6. En l’espèce, la Cour a conclu à juste titre que la durée de la privation de liberté subie par le requérant (détention provisoire et assignation à résidence confondues) ne pouvait être qualifiée de raisonnable. Elle a en conséquence jugé que le régime général de la détention provisoire, imposé au requérant, avait emporté violation de la Convention. Cela signifie que l’ensemble des restrictions intrinsèquement liées au régime de détention (détention provisoire ou assignation à résidence) a été considéré comme contraire à la Convention. Dans le même temps, toutefois, certaines mesures particulières, intrinsèquement liées au régime de détention du requérant, ont été déclarées conformes à la Convention. De même, les décisions des autorités nationales de ne pas assouplir le régime de détention ont été déclarées conformes à la Convention.

7. À mes yeux, si l’assignation à résidence en elle-même dure trop longtemps, les différentes restrictions qui sont intrinsèquement liées à cette mesure durent également trop longtemps et elles ne peuvent passer pour justifiées au regard de la Convention.

8. J’ai également des réserves concernant le raisonnement développé sous l’angle de l’article 9. Il est évident que la détention provisoire et l’assignation à résidence entraînent des restrictions à la liberté religieuse de la personne concernée. En outre, les circonstances particulières d’une affaire pénale peuvent justifier une interdiction totale de quitter le lieu de l’assignation à résidence. Dans le même temps, la liberté religieuse exige que les autorités nationales prennent des mesures raisonnables pour garantir l’accès aux offices religieux des personnes assignées à résidence, en tenant compte, dans la mesure du possible, des spécificités de chaque religion et des obligations religieuses des croyants.

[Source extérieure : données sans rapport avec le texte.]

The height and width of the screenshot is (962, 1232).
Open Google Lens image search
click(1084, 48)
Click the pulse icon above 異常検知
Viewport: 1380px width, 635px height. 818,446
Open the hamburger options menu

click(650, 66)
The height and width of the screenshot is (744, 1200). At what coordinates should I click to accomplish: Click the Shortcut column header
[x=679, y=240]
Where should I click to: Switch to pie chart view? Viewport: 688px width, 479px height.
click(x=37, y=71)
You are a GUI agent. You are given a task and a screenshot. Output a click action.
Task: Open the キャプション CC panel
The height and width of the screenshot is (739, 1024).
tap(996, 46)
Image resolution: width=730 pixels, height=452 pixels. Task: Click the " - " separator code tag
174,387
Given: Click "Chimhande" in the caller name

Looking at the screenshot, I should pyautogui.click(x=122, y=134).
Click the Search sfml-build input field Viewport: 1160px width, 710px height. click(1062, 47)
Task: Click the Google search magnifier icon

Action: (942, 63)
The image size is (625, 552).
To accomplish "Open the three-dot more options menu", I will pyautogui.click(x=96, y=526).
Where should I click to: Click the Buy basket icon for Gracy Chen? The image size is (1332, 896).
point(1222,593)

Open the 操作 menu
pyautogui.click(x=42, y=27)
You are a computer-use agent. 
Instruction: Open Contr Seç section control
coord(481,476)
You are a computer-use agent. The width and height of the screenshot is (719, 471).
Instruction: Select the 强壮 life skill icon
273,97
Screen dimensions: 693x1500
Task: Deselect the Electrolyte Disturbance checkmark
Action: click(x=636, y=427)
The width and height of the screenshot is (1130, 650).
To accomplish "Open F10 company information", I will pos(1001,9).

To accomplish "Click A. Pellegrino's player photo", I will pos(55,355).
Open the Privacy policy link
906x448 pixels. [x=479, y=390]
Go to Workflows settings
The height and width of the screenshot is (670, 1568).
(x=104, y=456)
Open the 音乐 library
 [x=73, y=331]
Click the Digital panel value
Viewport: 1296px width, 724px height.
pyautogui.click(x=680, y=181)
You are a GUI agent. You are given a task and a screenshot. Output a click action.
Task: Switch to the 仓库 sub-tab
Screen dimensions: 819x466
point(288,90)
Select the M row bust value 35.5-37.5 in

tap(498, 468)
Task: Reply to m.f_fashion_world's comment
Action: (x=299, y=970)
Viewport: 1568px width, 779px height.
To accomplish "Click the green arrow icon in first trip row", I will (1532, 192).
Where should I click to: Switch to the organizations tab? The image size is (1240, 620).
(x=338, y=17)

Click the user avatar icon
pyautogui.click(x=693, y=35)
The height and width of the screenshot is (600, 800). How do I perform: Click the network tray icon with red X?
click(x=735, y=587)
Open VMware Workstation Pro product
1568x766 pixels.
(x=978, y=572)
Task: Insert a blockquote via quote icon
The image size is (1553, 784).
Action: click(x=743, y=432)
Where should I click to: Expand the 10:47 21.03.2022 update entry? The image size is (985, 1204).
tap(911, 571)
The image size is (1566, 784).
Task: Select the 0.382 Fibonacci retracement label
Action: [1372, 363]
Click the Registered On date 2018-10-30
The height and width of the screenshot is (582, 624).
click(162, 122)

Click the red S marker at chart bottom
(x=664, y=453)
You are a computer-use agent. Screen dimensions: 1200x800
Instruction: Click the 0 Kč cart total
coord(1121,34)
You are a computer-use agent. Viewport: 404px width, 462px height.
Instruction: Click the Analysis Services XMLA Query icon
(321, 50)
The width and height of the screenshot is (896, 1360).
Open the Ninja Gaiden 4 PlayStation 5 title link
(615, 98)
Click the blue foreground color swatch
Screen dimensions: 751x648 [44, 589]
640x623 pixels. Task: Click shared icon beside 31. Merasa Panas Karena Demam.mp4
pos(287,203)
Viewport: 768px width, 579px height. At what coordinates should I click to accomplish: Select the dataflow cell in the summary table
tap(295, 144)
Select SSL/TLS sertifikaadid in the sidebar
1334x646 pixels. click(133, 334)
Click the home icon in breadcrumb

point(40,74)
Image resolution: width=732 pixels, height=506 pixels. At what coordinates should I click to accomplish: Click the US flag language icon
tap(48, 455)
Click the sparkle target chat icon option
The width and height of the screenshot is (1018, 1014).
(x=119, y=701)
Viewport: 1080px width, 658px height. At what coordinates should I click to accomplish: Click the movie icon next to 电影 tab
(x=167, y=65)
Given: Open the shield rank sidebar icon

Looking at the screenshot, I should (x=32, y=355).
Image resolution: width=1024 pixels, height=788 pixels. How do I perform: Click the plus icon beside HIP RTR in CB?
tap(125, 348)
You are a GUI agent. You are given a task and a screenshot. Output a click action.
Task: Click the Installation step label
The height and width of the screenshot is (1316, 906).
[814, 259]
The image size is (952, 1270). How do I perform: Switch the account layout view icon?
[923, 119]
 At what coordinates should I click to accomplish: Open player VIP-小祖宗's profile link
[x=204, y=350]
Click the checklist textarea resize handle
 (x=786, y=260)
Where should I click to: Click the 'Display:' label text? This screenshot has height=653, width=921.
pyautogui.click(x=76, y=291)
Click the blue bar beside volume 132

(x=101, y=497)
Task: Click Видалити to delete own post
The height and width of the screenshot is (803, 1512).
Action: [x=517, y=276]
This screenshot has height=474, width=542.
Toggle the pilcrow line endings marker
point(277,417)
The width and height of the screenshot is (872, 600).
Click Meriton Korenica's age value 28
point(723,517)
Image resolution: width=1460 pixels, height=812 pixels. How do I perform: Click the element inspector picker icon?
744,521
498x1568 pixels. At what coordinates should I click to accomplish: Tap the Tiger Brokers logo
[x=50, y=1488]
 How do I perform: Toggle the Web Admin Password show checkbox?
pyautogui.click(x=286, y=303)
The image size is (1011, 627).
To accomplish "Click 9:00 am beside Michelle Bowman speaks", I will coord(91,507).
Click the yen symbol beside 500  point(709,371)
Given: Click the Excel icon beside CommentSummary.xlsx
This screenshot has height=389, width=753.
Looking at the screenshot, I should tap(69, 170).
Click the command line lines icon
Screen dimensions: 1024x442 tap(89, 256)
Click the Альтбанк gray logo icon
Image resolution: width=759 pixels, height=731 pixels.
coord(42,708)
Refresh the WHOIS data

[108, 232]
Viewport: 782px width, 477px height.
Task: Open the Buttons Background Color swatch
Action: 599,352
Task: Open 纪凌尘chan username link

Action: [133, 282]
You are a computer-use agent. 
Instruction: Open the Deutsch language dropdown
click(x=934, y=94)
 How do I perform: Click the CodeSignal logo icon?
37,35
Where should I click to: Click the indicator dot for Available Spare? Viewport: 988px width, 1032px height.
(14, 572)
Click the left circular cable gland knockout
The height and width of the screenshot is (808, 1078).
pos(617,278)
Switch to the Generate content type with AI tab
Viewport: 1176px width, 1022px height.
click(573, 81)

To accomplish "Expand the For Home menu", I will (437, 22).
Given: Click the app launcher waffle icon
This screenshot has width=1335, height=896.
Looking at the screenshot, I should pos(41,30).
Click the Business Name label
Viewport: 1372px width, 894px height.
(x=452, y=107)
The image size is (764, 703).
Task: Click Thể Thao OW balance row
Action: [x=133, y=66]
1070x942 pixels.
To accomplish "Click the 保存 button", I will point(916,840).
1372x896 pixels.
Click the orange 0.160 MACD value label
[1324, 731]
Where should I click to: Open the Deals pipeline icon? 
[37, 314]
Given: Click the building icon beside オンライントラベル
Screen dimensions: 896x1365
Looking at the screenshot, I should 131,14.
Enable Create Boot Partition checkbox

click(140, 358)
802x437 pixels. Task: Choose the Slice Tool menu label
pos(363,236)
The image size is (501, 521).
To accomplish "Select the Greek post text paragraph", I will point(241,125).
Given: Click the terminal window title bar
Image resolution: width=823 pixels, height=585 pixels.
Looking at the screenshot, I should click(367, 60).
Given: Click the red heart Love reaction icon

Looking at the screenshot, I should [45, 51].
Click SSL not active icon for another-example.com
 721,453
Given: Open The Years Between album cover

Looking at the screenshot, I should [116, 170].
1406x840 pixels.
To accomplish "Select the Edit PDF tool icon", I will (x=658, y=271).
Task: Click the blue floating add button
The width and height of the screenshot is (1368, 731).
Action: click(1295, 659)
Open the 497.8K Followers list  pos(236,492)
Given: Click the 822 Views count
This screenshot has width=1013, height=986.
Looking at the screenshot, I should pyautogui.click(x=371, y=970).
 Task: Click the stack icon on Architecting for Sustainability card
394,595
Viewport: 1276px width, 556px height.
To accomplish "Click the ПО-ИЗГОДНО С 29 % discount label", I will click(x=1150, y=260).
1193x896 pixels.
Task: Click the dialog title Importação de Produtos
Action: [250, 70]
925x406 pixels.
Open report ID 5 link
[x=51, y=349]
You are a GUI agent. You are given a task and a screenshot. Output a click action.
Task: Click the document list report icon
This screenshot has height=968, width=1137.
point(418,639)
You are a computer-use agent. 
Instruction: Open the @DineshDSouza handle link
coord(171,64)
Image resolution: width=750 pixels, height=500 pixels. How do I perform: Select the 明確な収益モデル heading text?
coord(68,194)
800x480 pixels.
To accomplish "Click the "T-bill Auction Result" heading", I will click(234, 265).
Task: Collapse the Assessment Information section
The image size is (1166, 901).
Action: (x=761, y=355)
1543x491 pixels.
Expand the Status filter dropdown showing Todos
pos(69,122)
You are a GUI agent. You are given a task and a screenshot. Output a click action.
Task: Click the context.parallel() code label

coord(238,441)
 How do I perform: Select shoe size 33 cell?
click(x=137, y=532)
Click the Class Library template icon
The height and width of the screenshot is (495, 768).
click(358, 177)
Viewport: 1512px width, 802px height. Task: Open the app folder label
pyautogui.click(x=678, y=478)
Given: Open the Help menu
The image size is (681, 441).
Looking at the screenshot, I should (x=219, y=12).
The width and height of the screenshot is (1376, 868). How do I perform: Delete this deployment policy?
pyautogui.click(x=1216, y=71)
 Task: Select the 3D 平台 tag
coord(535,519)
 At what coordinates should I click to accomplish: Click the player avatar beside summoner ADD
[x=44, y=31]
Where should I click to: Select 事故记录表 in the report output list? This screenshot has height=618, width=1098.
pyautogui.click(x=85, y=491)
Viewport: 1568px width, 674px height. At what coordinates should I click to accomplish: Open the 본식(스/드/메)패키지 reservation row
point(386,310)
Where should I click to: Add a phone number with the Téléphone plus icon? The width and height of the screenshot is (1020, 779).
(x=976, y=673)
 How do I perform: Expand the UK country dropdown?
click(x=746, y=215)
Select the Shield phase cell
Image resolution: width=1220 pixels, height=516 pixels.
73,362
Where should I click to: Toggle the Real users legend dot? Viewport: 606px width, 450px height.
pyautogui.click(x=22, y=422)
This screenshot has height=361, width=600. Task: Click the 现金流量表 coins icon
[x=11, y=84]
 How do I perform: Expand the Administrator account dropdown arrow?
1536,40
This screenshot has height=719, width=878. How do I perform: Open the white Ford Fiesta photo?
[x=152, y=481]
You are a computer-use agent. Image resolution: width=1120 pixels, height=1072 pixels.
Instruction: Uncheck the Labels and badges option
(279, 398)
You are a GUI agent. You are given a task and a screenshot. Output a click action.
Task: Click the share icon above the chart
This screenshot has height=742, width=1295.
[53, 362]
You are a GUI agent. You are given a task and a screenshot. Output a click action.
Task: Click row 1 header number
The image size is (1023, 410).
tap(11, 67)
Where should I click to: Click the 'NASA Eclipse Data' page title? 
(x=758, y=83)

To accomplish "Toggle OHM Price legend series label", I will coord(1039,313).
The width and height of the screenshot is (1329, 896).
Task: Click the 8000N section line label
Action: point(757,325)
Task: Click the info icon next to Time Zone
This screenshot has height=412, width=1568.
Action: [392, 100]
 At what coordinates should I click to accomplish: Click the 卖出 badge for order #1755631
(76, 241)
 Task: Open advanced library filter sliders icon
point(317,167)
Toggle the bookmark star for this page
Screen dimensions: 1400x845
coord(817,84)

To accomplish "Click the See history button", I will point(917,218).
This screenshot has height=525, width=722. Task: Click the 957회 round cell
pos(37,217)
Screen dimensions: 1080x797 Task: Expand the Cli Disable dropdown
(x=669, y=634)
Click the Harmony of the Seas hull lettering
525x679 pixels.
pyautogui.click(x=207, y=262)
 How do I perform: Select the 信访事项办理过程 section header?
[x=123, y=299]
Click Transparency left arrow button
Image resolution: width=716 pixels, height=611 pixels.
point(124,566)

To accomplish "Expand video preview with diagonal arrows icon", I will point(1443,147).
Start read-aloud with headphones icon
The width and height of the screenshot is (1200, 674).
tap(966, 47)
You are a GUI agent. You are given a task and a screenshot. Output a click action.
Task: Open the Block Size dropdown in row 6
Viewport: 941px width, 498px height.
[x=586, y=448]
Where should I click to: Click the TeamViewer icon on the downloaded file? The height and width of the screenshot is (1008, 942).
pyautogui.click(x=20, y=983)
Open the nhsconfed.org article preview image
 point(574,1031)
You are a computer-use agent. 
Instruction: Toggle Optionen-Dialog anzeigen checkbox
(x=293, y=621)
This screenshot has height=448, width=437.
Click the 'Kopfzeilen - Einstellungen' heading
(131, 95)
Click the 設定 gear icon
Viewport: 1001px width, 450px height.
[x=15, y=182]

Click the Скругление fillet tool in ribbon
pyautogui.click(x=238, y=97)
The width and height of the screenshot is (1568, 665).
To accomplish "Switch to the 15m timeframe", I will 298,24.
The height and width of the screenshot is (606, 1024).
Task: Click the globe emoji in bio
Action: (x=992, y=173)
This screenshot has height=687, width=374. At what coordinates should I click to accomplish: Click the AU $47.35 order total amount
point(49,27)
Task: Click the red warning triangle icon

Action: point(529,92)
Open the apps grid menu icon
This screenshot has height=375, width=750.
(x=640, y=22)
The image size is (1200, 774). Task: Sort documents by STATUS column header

À mes yeux, il aurait fallu accorder plus d’importance à cette obligation. La détermination de la portée de cette obligation suppose de ménager un juste équilibre entre des biens juridiques en concurrence. Dans cette mise en balance, il est nécessaire de prendre en compte, entre autres facteurs, les difficultés pratiques et les charges pour les autorités.

9. Je ne suis pas sûr que l’impossibilité dans laquelle le requérant s’est trouvé de se rendre à la messe au cours de son assignation à résidence n’ait pas porté atteinte à la substance même de ses droits. Pareille ingérence peut toutefois être compatible avec la Convention dans le cadre de l’assignation à résidence. En l’espèce, il importe de noter, parmi les différents facteurs pertinents, la gravité des accusations qui pesaient sur le requérant et le fait que sa demande d’autorisation de quitter le lieu où il était assigné à résidence pour se rendre à des offices religieux était formulée en des termes généraux.